Into Thin Air is the definitive account of the deadliest season in the history of Everest. Taking the reader step by step from Katmandu to the mountain's deadly pinnacle, Krakauer has his readers shaking on the edge of their seat. Beyond the terrors of this account, however, he also peers deeply into the myth of the world's tallest mountain. What is it about Everest that has compelled so many people, including himself, to throw caution to the wind, ignore the concerns of loved ones, and willingly subject themselves to such risk, hardship, and expense?

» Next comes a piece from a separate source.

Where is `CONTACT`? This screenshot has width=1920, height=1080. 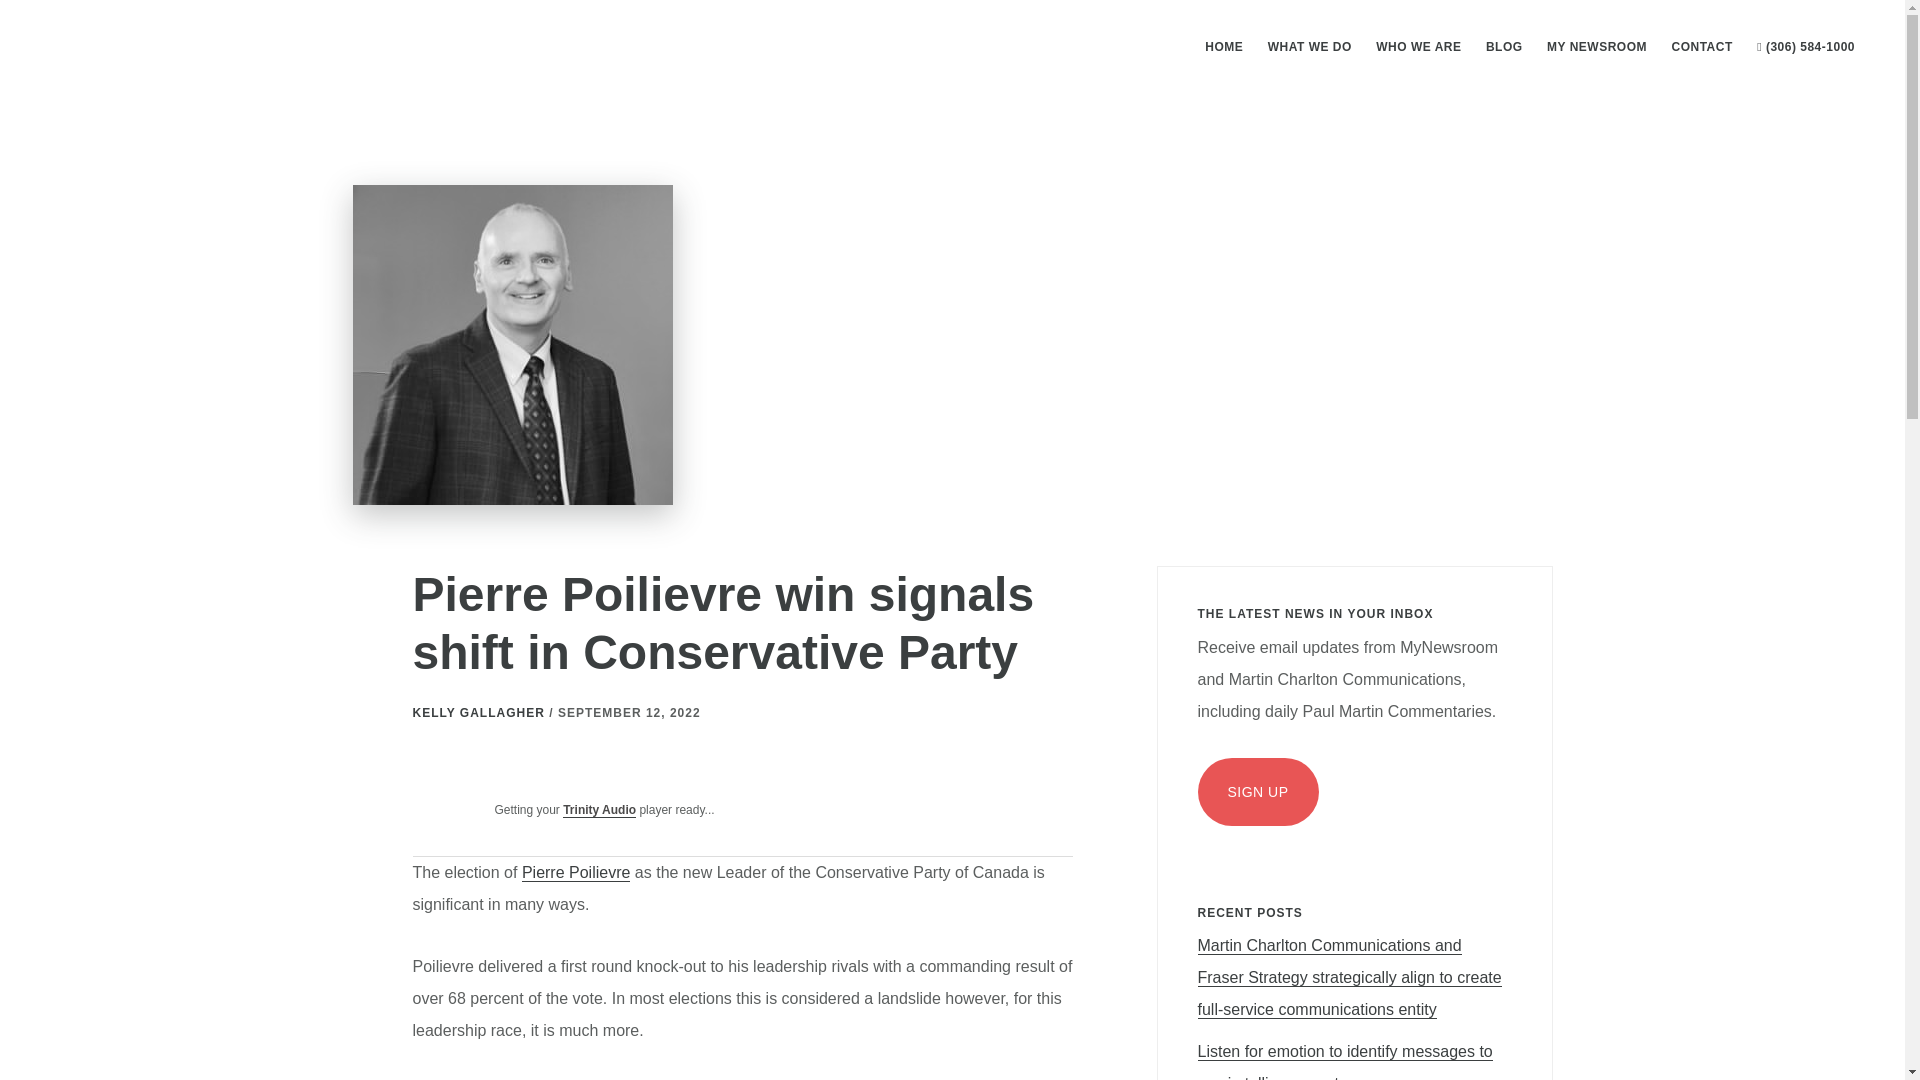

Written within months of the events it chronicles, Into Thin Air clearly evokes the majestic Everest landscape. As the journey up the mountain progresses, Krakauer puts it in context by recalling the triumphs and perils of other Everest trips throughout history. Written with emotional clarity and supported by his unimpeachable reporting, Krakauer's eyewitness account of what happened on the roof of the world is a singular achievement. The author's own anguish over what happened on the mountain is palpable as he leads readers to ponder timeless questions. Into Thin Air ranks among the great adventure books of all time. A book of rare eloquence and power that could remain relevant for centuries.